Внутренне трепеща перед уже признанным светилом, к тому же более чем в два раза старшим по возрасту, он нашел в себе силы для формирования такой самооценки, которая позволила обращаться с великим музыкантом-отшельником на равных. Но и сам он настолько потряс мастера своей внутренней силой и уникальной мощью интеллекта, что уже после нескольких встреч внезапно был приглашен на празднование его 60-летия. Именно Вагнер был первым, кто поверил в звезду Ницше, и первым, кто посоветовал ему издать книгу, в которой были бы собраны все новые идеи, революционные для разучившейся мыслить Европы, пораженной, словно неизлечимой болезнью, «вульгарным догматизмом». Вагнер неожиданно высоко оценил Ницше, и это дало Фридриху настолько окрыляющую силу, что в один миг он неожиданно преодолел земное притяжение и поднялся над всем миром.
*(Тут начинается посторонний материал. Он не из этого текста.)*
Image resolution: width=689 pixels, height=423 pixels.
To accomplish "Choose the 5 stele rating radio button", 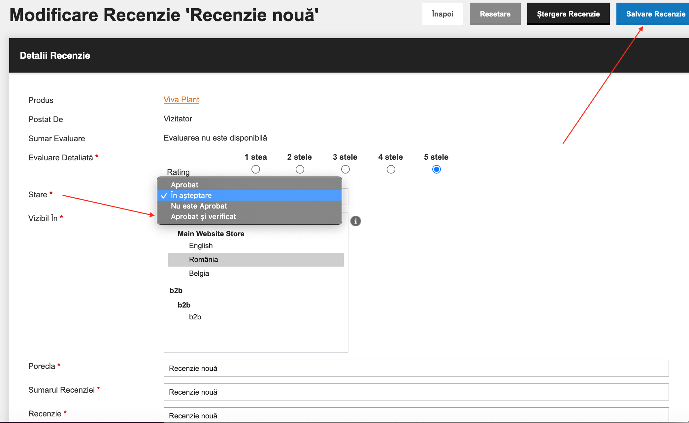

Это был тот уровень ободрения, который раз и навсегда меняет самооценку. Однажды великий музыкант написал молодому талантливому философу: «Если б вы стали музыкантом, то из вас вышло бы приблизительно то же самое, как если бы я посвятил себя филологии». Вагнер сознательно постарался поставить знак равенства между собой и начинающим искателем истин, и это было поразительное, почти немыслимое достижение Ницше, с которого реально был дан старт его победного шествия по миру. Однако это восхождение было воображаемым и относилось исключительно к внутренним победам Ницше. Непререкаемый авторитет Вагнера заставил базельского профессора поверить в верность избранного пути, в чем он, конечно, еще сомневался.

Не озарение свыше, не сверхъестественный демонический талант сделали Фридриха Ницше идолом XX столетия; он сделал это сам сознательным и четко сформулированным решением – в силу своего трагического одиночества с самого детства он бессознательно шел к какому-то неопределенному действу, и его приход к жизни мыслителя-отшельника стал осознанием того, что это единственный способ выжить, не идя на сделку с самим собой. Шопенгауэр лишь внес определенность в его сумбурную жизнь, став необходимым для каждого подобного решения толчком, следствием изогнутого понимания мира, свойственной не многим формой стремления завладеть этим миром или хотя бы повлиять на процесс его изменения – этого несовершенного, разлагающего от ложных ценностей кусочка вселенной. Вагнер же развязал ему руки, сделав свободным от всего постороннего, двусмысленного и не связанного с главным жизненным вопросом. Именно поиски своего места в жизни как защитный психологический процесс – ответ на длительную фрустрацию – толкнули Ницше к страстному самообразованию и тщательному изучению книжных полок.

«Три вещи в мире способны успокоить меня: мой Шопенгауэр, Шуман и одинокие прогулки», – писал будущий мыслитель в возрасте двадцати двух лет – лучшее доказательство того, что к стройной оформившейся в сознании стратегии Фридриха Ницше привели долгие и порой отчаянные попытки дать рождение своей собственной личности. Похоже, что смелые ростки чего-то нового, достойные его запальчивой самооценки, начали прорываться наружу из глубины мечущейся души. Он должен сменить систему ценностей современного мира и тем самым уберечь его от падения в бездну – вот его удел. Удел великого мессии. И он способен на это. Он – и никто другой! Теперь впереди лежал изнурительный и бесконечный путь к ее реализации. Став однажды одиноким волком, агрессивно ощетинившимся в желании разрушить устои убогого общества, Фридрих Ницше в то же время вынашивал надежду сотворения новых, более жизненных и естественных для людской природы законов, и прежде всего потому, что его изумительно тонкое, поэтическое восприятие мира помогло увидеть фальшивость предлагаемых канонов – Ницше искренне уверовал в то, что мир готов к его безжалостному скальпелю, уже занесенному для удаления болезненных нарывов.